Everything was light and bright and warm and comforting.
They took me to my bed. It had a top sheet thingy that was being inflated by warm air, and I lay on the bed with the sheet on top of me. Soooo cosy.

I was asked the same questions I had been this morning; pregnancy, when I last ate/drank, how I was feeling, etc.

Then my anaesthetist came back and said it was time to go.
They gave me the general in theatre, so I actually got to see the theatre which was cool. I just remember the big theatre lights above me. People around me busy doing things.

The anaesthetist told me I would start to feel really tired soon. And that she would wake me up in theatre after the surgery to ask me to move my hands and feet, but that I would be so tired that I'd fall straight back to sleep and the next time I would remember would be waking up in surgery. She told me it would be ok.

I vaguely remember that she then spoke some more to me, but then the next thing I knew, I was in ICU with nurse's voices asking me to open my eyes, and telling me where I was.

--
Alright, breakfast time. To be continued... :)
 
I'm glad your pre-planning regarding your parents all went well (thinking about the title of the thread)!
Thank you :)
To bad it's likely against policy for the registrar to give his phone number to you on a card.
I know :( :laugh:
Hopefully I at least get to see him again.
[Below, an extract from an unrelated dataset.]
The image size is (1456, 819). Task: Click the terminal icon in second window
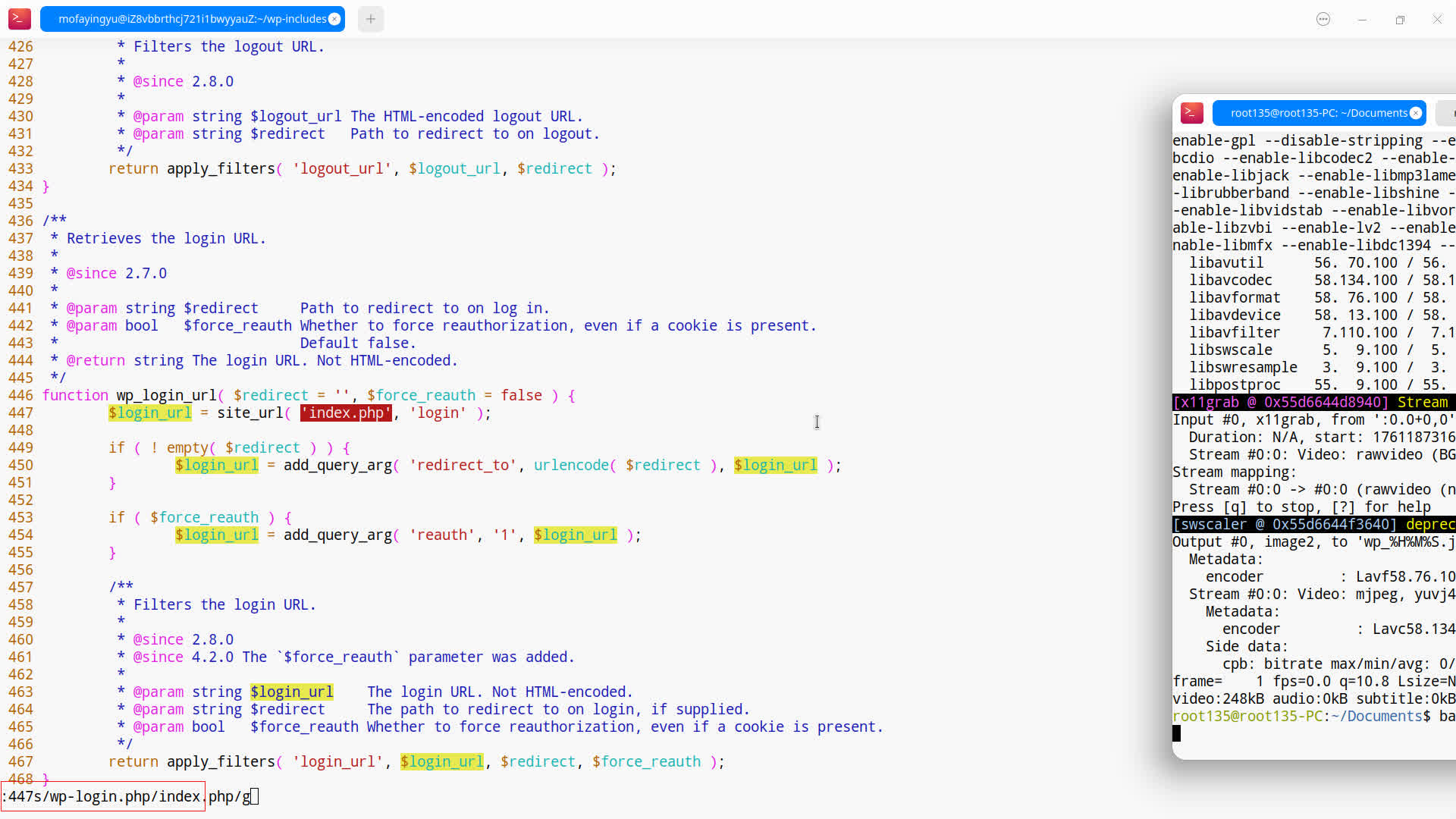(1191, 113)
So I was going to be discharged tomorrow, but that isn't the plan anymore.

Today hasn't been a good day.
This morning I was given a pain med combo that made me feel very very unwell. No one's fault. Just something we now know not to do again.
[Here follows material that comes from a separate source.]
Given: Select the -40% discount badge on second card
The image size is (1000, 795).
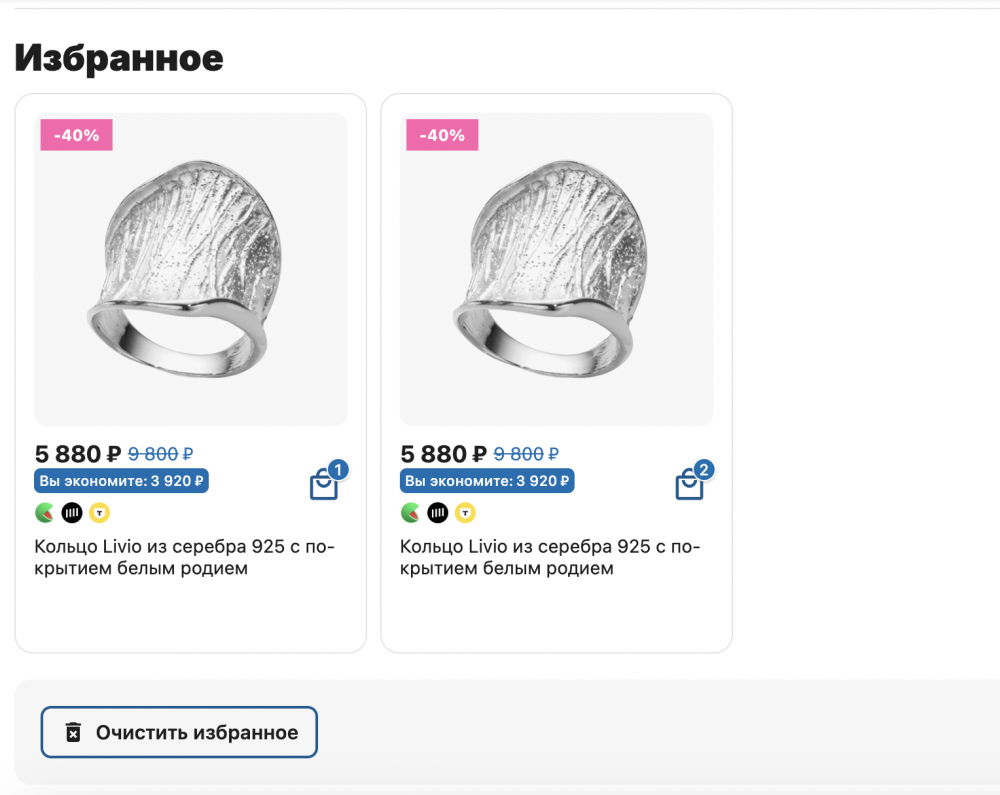Looking at the screenshot, I should pos(442,134).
In combination with that, I still haven't had a bowel motion in, I lose count, maybe 3 days? And my abdomen is SO distended as a result.
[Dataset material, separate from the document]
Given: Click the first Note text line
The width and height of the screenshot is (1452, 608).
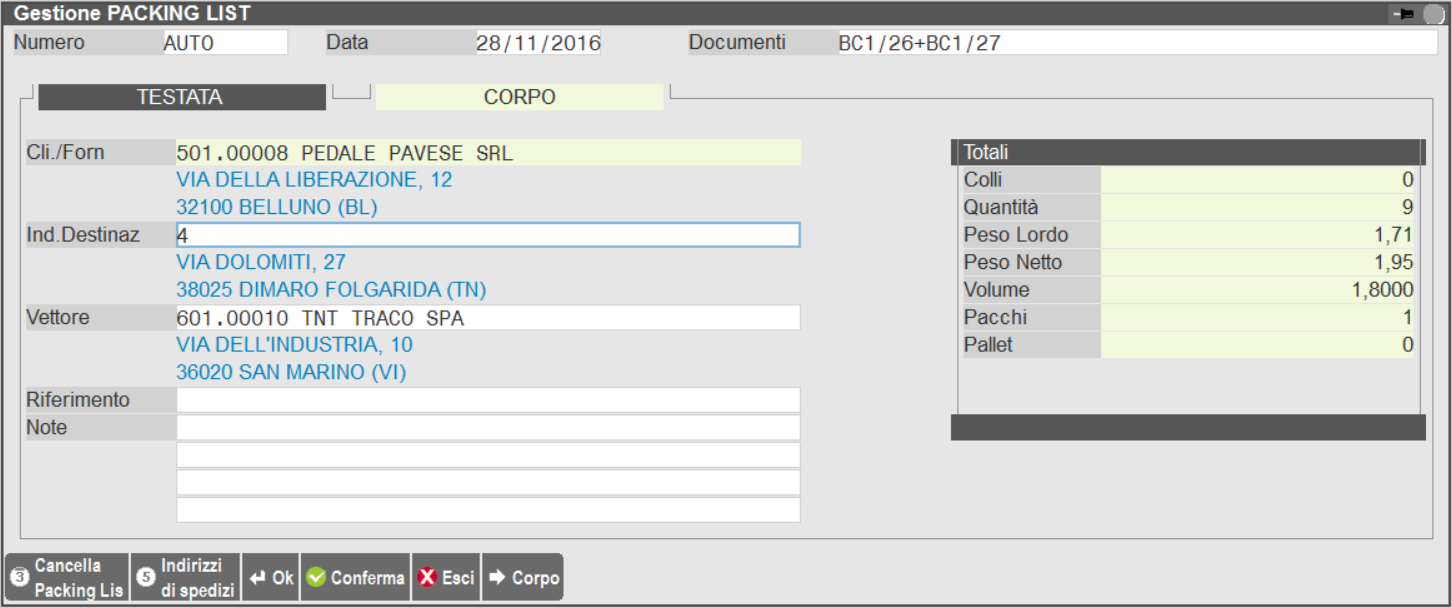Looking at the screenshot, I should tap(488, 428).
I can't wear my brace (I'll get to that when I finish off Day 0).
And because I've been feeling so sick, I don't have the energy to climb stairs.
And I obviously am unable to have a normal bowel movement, despite being on 3 laxatives.

Any one of those reasons would delay my discharge, but the combination of the three? Definitely so.

That's alright though.
I'm not upset/frustrated/etc about my discharge being delayed.
It's the best decision for my recovery.
Am I also slightly excited by the thought that this longer stay will give me more opportunities to see cute registrar? Yeah, I guess you could say that too :laugh:


So I was sitting in my arm chair at lunch.
I hadn't been able to eat much because my nausea had taken my appetite away. But I stayed sitting there in the hope that gravity would ...help.

My surgeon came in a while later, to discuss my brace I suppose.
And as soon as he saw me his eyes went straight to my stomach. It was massive.
Surgeon: "Hmm. Ok. You look like you're pregnant".

He prescribed an enema which a nurse did for me a little while later.
My second one. I never thought I'd leave this inpatient stay with so much enema experience.

It was successful, and I made it to the toilet in time too which was good. But the nurse had left a comode (like a portable toilet) next to my bed in case I couldn't.
But I'm now feeling completely exhausted. And my back is really sore from the exertion of the whole thing. But I've had some pain meds so hopefully they kick in soon.
 
Am I also slightly excited by the thought that this longer stay will give me more opportunities to see cute registrar?
Maybe you could borrow Little's camera??

This morning I was given a pain med combo that made me feel very very unwell.
I'm sorry about that. Good thing you were in the hospital!

I never thought I'd leave this inpatient stay with so much enema experience.
Maybe not what you want to remember about your stay. Let's hope the registrar memories and memories of your good caretakers & visitors are the ones that stick.